Textiles are an evocative symbol of migration, memory and cultural identity. Tactile and portable, they are intricately connected to narratives of place. From clothing to handcrafts, quilts to handkerchiefs, textiles have been packed for migrant journeys as markers of domesticity, warmth and making oneself at home in a new land. They also feature prominently in stories of displacement and survival – how often have we heard that someone ‘arrived with only the clothes on their back’?
Hedayat Osyan with his Hazara embroidered handkerchief, 2012. Photographer Andrew Frolows/ANMM.
In 2009, 16-year-old Afghan refugee Hedayat Osyan fled Taliban persecution with the clothes on his back and a traditional Hazara handkerchief, which provides the opening sequence for Threads of migration. The embroidered handkerchief, handmade by his younger sister, was a source of comfort and familiarity during his difficult journey to Australia via Malaysia and Indonesia, which ended with a rescue at sea by the Royal Australian Navy and transfer to Christmas Island. Hedayat was eventually resettled in Australia and his handkerchief, now part of the National Maritime Collection, is a compelling symbol of freedom.
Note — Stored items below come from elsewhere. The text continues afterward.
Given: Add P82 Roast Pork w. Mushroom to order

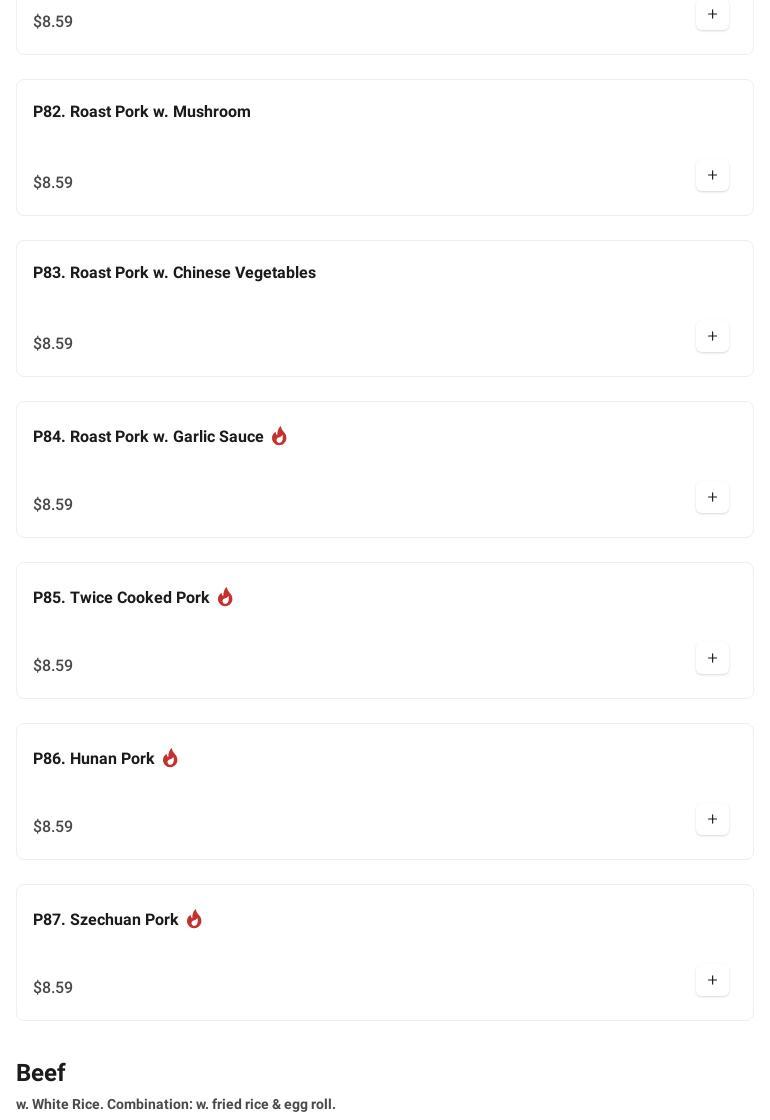Looking at the screenshot, I should [712, 176].
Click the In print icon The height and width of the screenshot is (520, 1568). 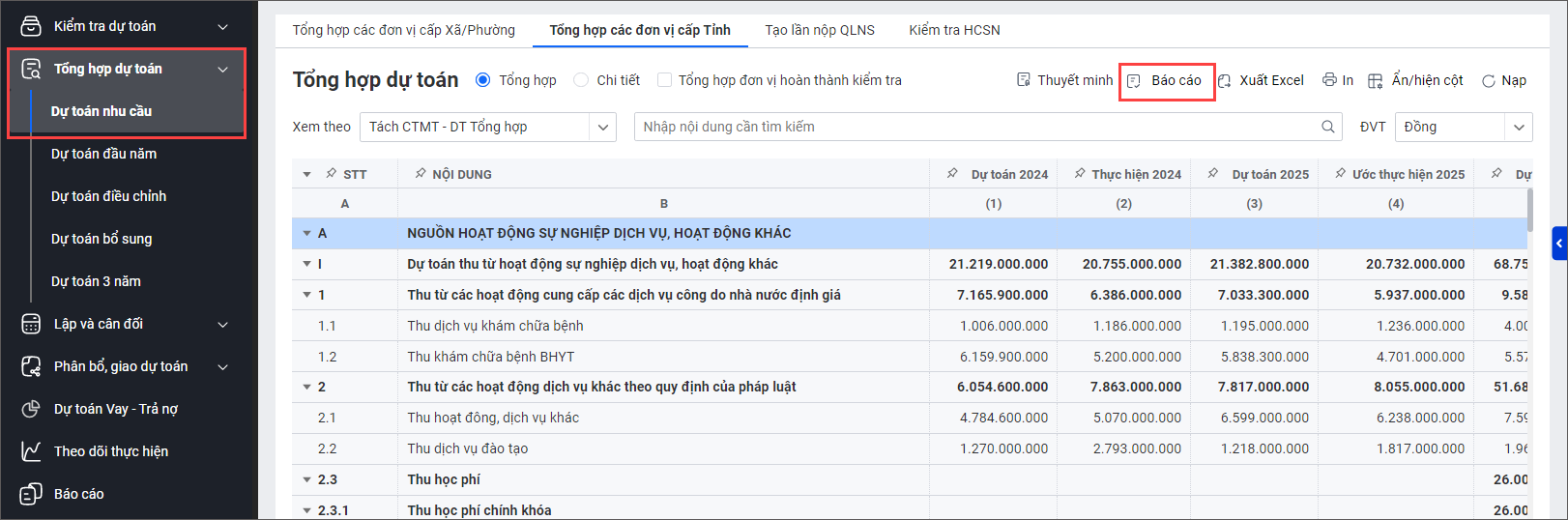[x=1329, y=80]
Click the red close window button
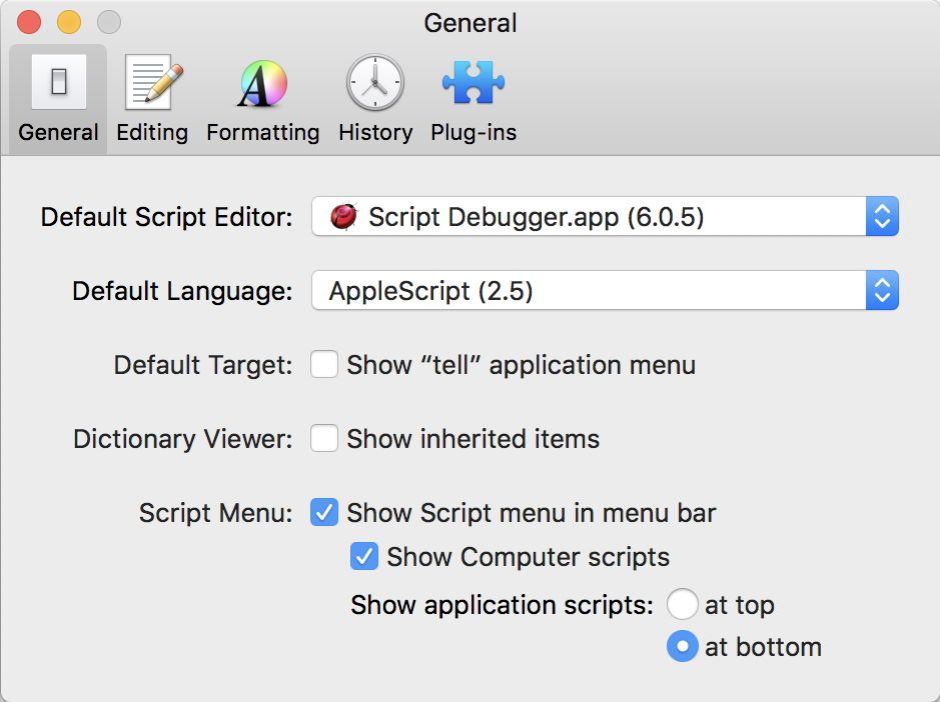This screenshot has height=702, width=940. click(x=30, y=22)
Woollen tapestry titled Disaster at sea, woven by the Victorian Tapestry Workshop from a concept by Murray Walker, 1989. ANMM Collection 00015661.
Other textiles showcased in Threads of migration traverse the intimate and the monumental – from a delicate lace wedding handkerchief carried by Valerie Lederer as a good luck charm during her escape from Nazi-occupied Austria in 1938, to a dramatic representation of the wrecking of the British Admiral off King Island in Bass Strait in 1874. Rendered in woollen tapestry in a subdued palette of blues and blacks, it is a sobering reminder of the dangers of travel by sea in the 19th century.
Embroidered sampler made by Julia Donovan on board Carnatic, 1879. ANMM Collection 00019540.
Other works illustrate shipboard pastimes, including an embroidered sampler made by 19-year-old English immigrant Julia Donovan on board the Carnatic in 1879, and a handkerchief decorated by British migrants on Strathallan in 1939, with caricatures of Adolf Hitler alluding to the growing tensions in Europe before the outbreak of the Second World War. Also included is the iconic Rajah quilt created by female convicts during their voyage from England to Van Diemen’s Land on the Rajah in 1841, now in the collection of the National Gallery of Australia and used with their kind permission.
Wall hanging made by Magda Mihkelson, incorporating traditional Estonian motifs and Australian birds, 1960s. ANMM Collection 00053068.
One of my favourite pieces is a splendid wall hanging made by Estonian immigrant Magda Mihkelson in Australia in the 1960s. The wool tapestry merges traditional Estonian floral motifs from a distant ancestral homeland with the brightly coloured parrots from Magda’s Australian garden. It’s a perfect metaphor for the rich Australian tapestry that has been woven through immigration, and speaks beautifully of hybridity and transnational lives embedded in threads of migration.